Cada una de estas quince historias que Nora Pojomovsky ha parido supone mucho más que un quiebre, mucho más que un darse a luz.
Son, en cierto modo, un esbozo de desdoble de quien en su propia carne ha experimentado la raíz y la savia de la errancia, el desplome inerte del sueño abortado y la preñez oculta de querer poblarlo todo, de pretender abarcar en una vida todas las vidas.
Matriarca de su exquisito lenguaje, Nora acostumbra a ubicarse en los bordes. Su biografía lo clama, su escritura lo atesora. Una escritura que, en las páginas de este, su primer libro, exhala el insoportable dolor de la alteridad.

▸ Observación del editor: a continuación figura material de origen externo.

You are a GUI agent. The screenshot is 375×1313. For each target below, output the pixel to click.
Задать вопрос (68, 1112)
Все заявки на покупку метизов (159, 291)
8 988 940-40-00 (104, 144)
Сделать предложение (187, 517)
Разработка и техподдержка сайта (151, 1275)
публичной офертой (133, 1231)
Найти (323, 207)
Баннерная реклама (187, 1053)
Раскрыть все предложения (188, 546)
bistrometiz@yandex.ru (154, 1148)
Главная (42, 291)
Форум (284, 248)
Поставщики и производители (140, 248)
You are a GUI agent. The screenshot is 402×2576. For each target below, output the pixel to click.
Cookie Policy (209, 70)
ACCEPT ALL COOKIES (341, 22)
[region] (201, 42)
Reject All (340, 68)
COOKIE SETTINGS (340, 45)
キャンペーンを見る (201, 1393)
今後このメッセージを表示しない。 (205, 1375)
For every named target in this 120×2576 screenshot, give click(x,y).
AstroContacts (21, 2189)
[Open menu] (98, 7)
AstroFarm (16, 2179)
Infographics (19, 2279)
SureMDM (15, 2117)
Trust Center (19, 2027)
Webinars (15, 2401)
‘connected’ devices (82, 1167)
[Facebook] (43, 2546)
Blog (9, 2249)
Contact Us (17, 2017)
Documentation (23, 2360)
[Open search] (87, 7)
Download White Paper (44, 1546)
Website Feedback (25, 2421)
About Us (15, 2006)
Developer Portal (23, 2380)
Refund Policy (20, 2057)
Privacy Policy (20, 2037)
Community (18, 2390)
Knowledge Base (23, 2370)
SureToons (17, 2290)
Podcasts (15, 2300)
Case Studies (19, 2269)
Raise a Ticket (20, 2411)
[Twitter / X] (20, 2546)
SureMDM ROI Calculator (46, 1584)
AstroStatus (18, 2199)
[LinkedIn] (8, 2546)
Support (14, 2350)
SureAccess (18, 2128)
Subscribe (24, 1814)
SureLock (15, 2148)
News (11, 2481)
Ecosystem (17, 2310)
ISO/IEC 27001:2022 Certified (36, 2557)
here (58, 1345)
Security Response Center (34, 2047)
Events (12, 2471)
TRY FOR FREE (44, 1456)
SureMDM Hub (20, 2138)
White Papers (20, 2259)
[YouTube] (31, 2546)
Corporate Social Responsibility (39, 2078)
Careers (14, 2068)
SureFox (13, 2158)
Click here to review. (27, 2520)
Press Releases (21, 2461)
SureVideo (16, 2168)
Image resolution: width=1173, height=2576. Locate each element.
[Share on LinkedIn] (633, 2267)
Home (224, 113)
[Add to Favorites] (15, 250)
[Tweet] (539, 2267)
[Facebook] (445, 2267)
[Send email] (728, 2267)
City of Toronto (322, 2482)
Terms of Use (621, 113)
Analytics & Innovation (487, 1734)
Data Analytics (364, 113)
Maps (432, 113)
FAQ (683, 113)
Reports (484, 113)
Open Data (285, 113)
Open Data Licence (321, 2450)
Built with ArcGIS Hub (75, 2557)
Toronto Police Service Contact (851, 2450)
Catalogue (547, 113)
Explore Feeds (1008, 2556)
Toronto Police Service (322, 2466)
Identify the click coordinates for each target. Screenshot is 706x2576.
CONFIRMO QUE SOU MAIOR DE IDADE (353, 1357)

Aunque como autora no puede ser más «hebrea», sus trazos no se restringen en absoluto a lo judío. En ella (y en ellos) hay lugar para el islam, para el cristianismo y para el budismo, porque Nora sabe bien que lo divino es sinónimo de lo diverso, que es espejo de lo desigual.
Sus quince relatos son su propia familia monomarental y nos transportan a un abanico incesante de culturas y de paisajes que ameritan pausas durante su lectura, que precisan de un tiempo interno de gestación para poder disfrutar del fruto de cada historia (propia), del fruto de cada tierra (ajena).
Son críticos. Son demoledores. Y desbordan.
Duelen como un parto.
Pero nos dan a luz.
Y serán bendición para todos los que los acerquen a su pecho.